White Magic by Elissa Washuta

White Magic by Elissa Washuta

Author:Elissa Washuta [Washuta, Elissa]
Language: eng
Format: epub
ISBN: 9781951142391
Google: iMqWzQEACAAJ
Amazon: 195114239X
Publisher: Tin House Books
Published: 2021-04-26T23:00:00+00:00


My second week, I saw my first superyacht, the two-hundred-foot Lady Lola. While the big boat passed under my bridge, I learned from Google about its remote-control curtains, Technogym exercise equipment, two Jet Skis, six sets of dive gear, heated pool with waterfall, eighteen-hole golf course with floating buoys that allow passengers to use the sea as though it’s the green, outdoor theater, and helipad space. The closed-off upper deck has an office, hot tub, salon, and sheltered terrace. A summer charter went for $430,000 a week. The boat was for sale for $49.9 million.

I had no way of understanding such a boat. My dad’s seemed huge when he was shoving it into the water from the lakeshore, but it was just a fishing boat propelled by an electric motor smaller than a toaster oven. I drove the boat down the Delaware River once, when I was about ten. I’d crossed that river countless times on our trips to Pennsylvania to visit my grandparents or the big mall. The water drew the line between home and that country of steel and coal. To be in the line was to be in no-place, to wedge my body into a divide.

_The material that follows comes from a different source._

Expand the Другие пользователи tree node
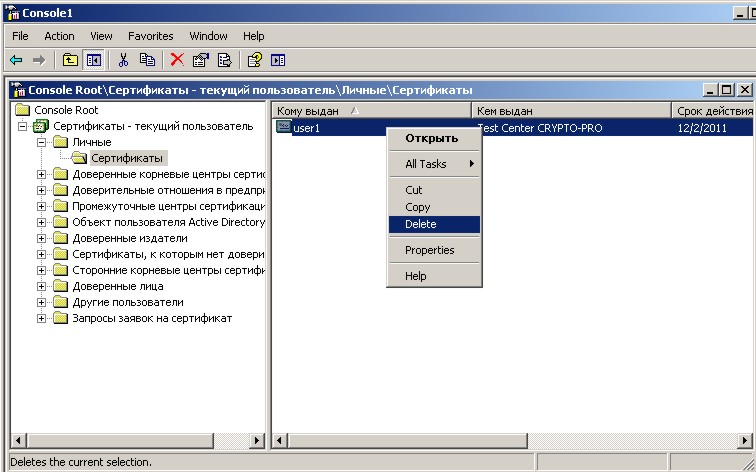 42,302

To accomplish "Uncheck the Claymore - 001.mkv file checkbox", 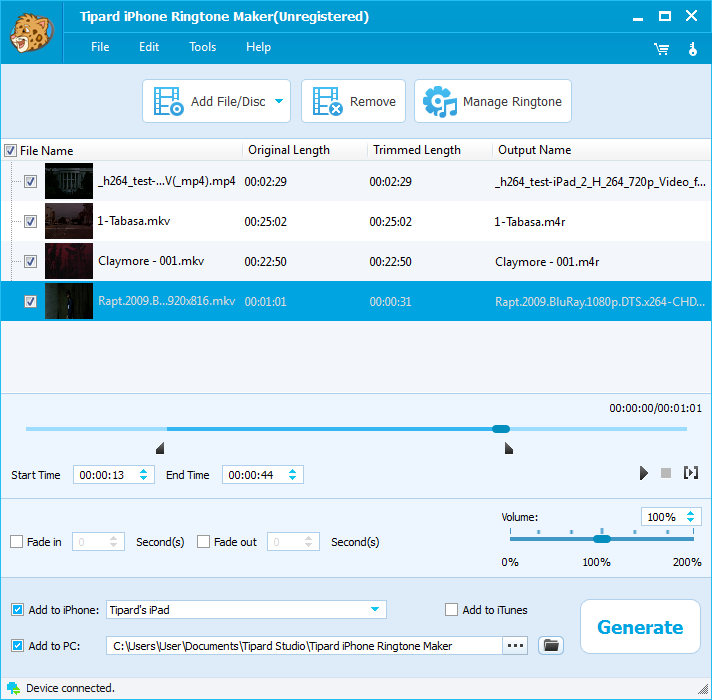I will [30, 261].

My mom grew up near the banks of the Columbia, the largest river in the Pacific Northwest. Its drainage basin encompasses most of Washington, Oregon, and Idaho, as well as portions of several other states and part of British Columbia. At its mouth is a little point of land called Cape Disappointment: a British fur trader went looking for a massive river he’d heard about, but he found only what he thought was a bay, so he decided the river wasn’t real.

For thousands of years, this river was a community core, transportation link, food source, and world center. The river didn’t divide; it unified disparate villages. Over the last century, settlers have dammed it to curb flooding, ease passage, make land, and generate a staggering amount of power for the region.

From land or water, a river is slightly visible, mostly obscured. A canal wants to be a river. It wants to carry what a river carries, but without flair: tidy banks, no tricky bends. A river doesn’t want to be a canal, but now that the settlers are here, a river doesn’t have a choice.

My elementary school class took an educational boat ride down the Morris Canal, constructed in the 1820s and ’30s to bring Pennsylvania anthracite from the Delaware River through North Jersey and to New York City. People had cut down the trees and needed something else to burn. The canal starts in Phillipsburg, New Jersey, where I went to Catholic grade school; goes through Hackettstown, where I attended high school; continues through Sussex County, where, at the restored canal town of Waterloo Village, I went to poetry festivals as a teenager; and passes through four counties before ending in Jersey City, where my parents would take Nate and me to the science museum. From the museum’s cafeteria, I took photos of the tiny-but-not-so-distant-now New York City skyline.